ロシアのウクライナ軍事侵攻以来、天然資源の供給に限界が見えてきた欧州で、8月10日から省エネ対策が始まった。猛暑が続く中、各都市の商店や飲食店をはじめ、ホテルや空港などでも、エネルギー資源節約の準備として、さまざまな規制がかかるようになった。現場では、どのような声が上がっているのか。
EU各国で省エネ対策始まる
欧州連合(EU)は7月、エネルギー相会議を行い、ロシアからの天然ガスが途絶した場合の対策について話し合った。その結果、今月から来年3月末まで、加盟国が自主的にガスの使用量を過去5年間の平均値から15%削減することで合意した。

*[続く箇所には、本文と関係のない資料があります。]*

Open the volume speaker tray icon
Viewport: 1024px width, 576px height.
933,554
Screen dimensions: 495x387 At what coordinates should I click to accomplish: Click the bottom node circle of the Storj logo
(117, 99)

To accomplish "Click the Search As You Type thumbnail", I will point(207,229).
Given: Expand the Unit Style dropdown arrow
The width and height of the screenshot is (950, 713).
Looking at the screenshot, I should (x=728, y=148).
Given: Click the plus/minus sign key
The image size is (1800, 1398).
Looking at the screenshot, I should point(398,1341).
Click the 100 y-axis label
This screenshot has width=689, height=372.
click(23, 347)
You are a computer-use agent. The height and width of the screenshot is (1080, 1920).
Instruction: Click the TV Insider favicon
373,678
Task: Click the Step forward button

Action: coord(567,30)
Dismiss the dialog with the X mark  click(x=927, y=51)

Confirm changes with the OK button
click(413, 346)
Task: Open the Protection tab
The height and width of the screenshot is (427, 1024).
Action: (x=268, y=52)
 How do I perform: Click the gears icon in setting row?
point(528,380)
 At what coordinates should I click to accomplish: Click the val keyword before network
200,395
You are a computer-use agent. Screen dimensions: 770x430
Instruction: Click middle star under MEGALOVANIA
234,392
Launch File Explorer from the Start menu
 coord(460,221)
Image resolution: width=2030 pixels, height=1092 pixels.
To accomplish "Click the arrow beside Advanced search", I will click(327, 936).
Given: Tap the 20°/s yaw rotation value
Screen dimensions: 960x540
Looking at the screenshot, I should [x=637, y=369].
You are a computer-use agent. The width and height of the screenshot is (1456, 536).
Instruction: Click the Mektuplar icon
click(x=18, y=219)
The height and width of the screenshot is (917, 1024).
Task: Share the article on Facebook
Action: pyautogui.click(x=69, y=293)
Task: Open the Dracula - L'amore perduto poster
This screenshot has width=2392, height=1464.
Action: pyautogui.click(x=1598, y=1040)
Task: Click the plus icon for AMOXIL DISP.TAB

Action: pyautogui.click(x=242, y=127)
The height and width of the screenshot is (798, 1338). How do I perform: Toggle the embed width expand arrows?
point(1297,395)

だが、ロシア産天然ガスの依存度は、各国それぞれ異なる。調査会社「スタティスタ」によると、オーストリア(86%)、ドイツ(49%)、イタリア(38%)などは依存度が高いことが分かる。だが、複数の調査会社によると、スペインとポルトガルは10%に満たないようだ。
EUの合意を受け、スペインとポルトガル両国は、15%削減に反対の声を上げた。他国と比較し、ロシア産ガスの依存度が低い両国は、最終的に7%まで引き下げることで決着がついた。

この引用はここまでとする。